AMS may be open source (free). ofc its shit if a company uses opensource (free) code and develops something which is for piracy (and they make profit of it)...then it looks different


----------



## Goku1992A (Dec 5, 2020)

Thats a good thing like I told people in the past don't be too quick to jump ship. 

SXOS is still active.


----------



## ultimatepump (Dec 5, 2020)

Just upgraded to 11.0 and sxos also.  Everything is fine.


----------



## cashboxz01 (Dec 5, 2020)

Sora Takihawa said:


> AMS may be open source (free). ofc its shit if a company uses opensource (free) code and develops something which is for piracy (and they make profit of it)...then it looks different


Sony released the Playstation Classic by using a free open source emulator lol. TX released their XCI loading software bundled with AMS. You mad?


----------



## DinohScene -- PSA (Dec 5, 2020)

Keep it civil people.


----------



## Soraiko (Dec 5, 2020)

cashboxz01 said:


> Sony released the Playstation Classic by using a free open source emulator lol. TX released their XCI loading software bundled with AMS. You mad?

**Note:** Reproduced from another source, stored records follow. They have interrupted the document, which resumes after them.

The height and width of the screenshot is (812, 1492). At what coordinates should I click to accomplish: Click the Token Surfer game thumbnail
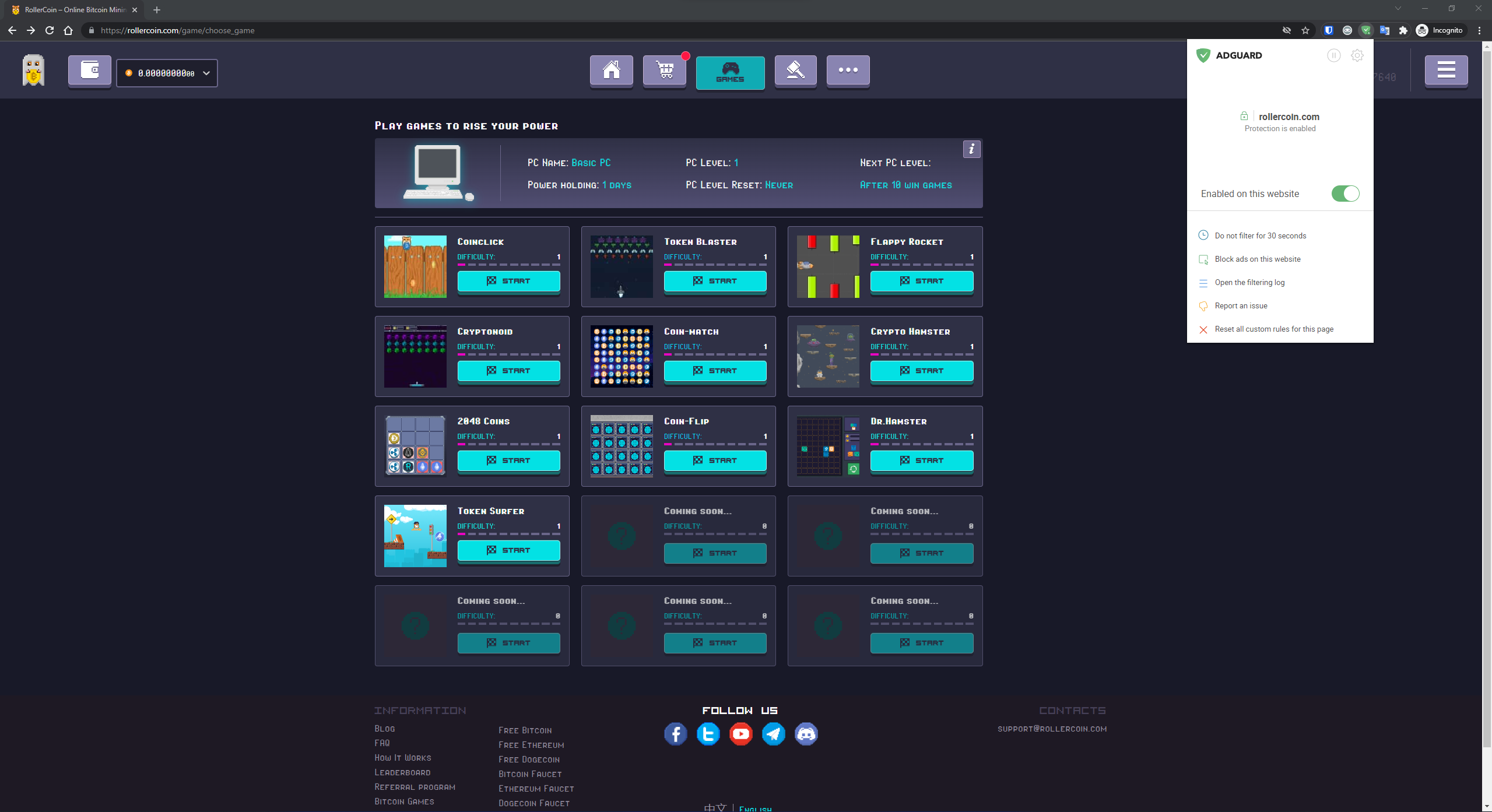415,536
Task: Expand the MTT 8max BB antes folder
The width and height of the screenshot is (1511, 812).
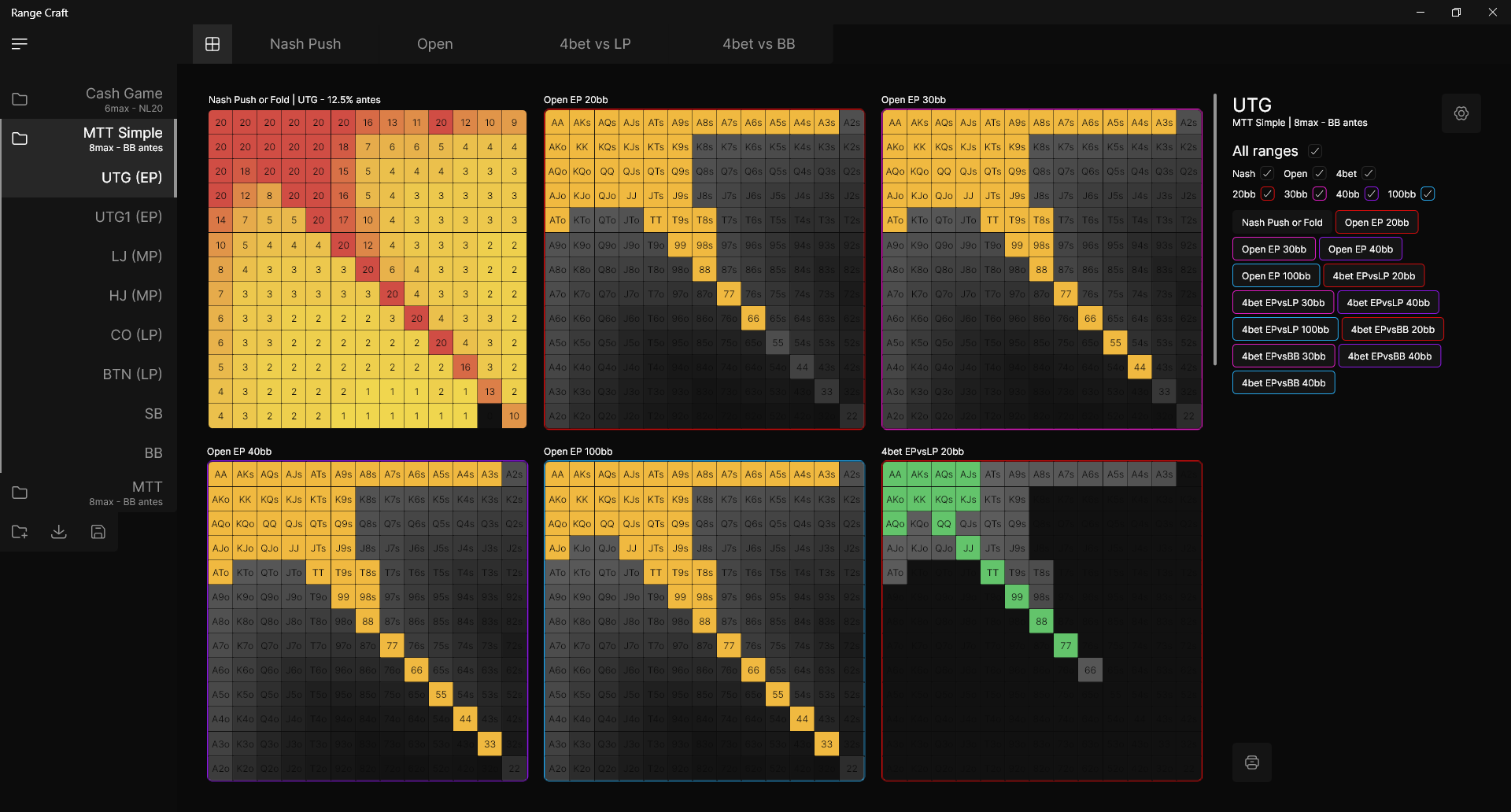Action: point(126,493)
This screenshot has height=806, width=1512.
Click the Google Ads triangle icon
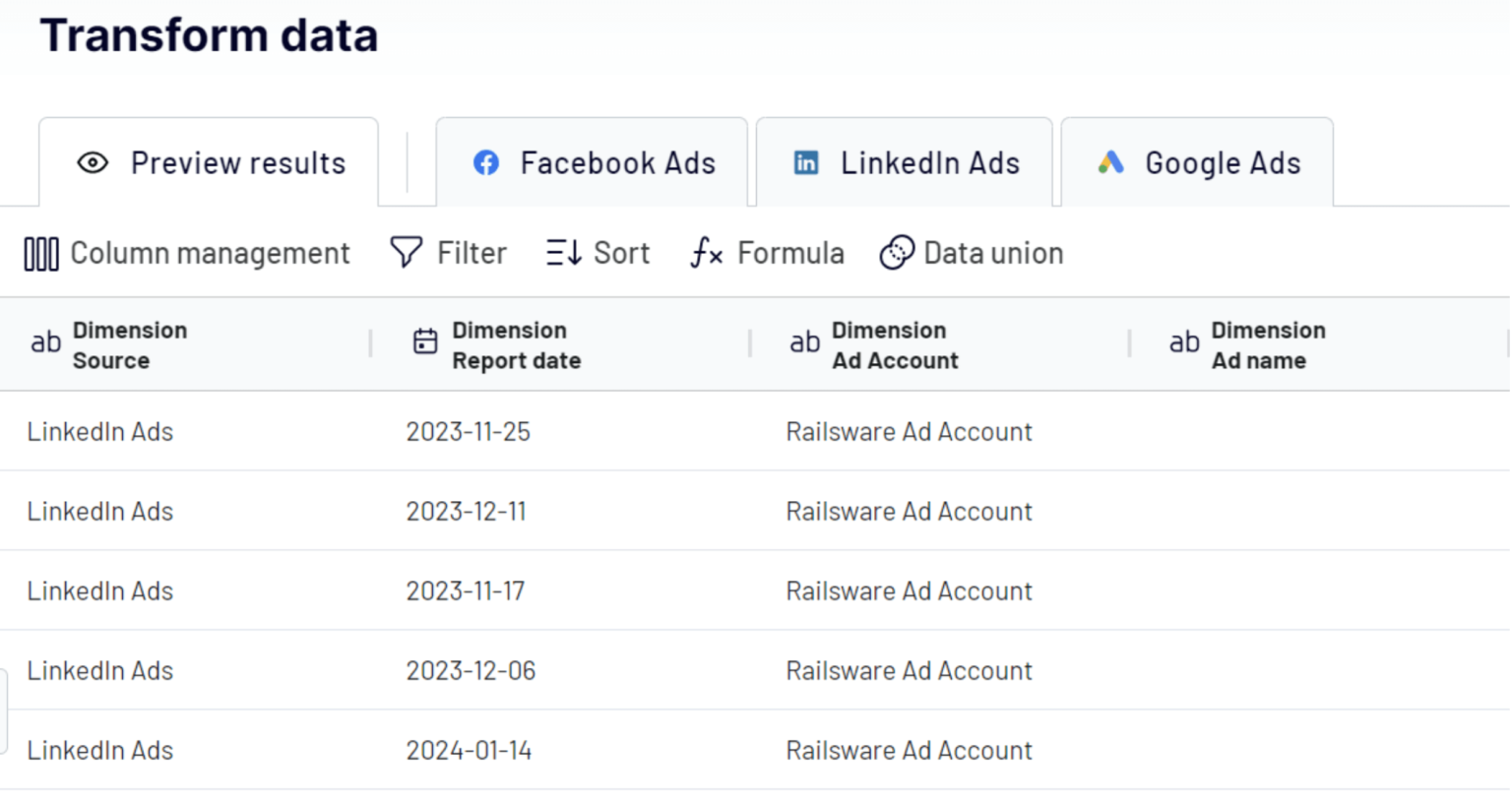point(1110,162)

salty eh? me and mad LMAO.....haha you know that their XCI loader use NINTENDO CODE....lol..or what do ya think why no homebrew dev made an XCI loader?...not because they cant ..because it uses Nintendos code which is illegal

--------------------- MERGED ---------------------------



DinohScene said:


> Keep it civil people.


sorry you are right


----------



## ClancyDaEnlightened (Dec 5, 2020)

8BitWonder said:


> Your argument was that because Sony uses FOSS code it's fine that Gateway does.
> 
> It's fine that Sony does in the context of the PS-Classic because they respect the license.
> Gateway doesn't with SX OS.
> ...




Well sony does own the PlayStation to begin with


And tbh look at all the people who sell modding and piracy services on ebay, Im certain they're using open source code, and also pre installing roms, and profit from it.....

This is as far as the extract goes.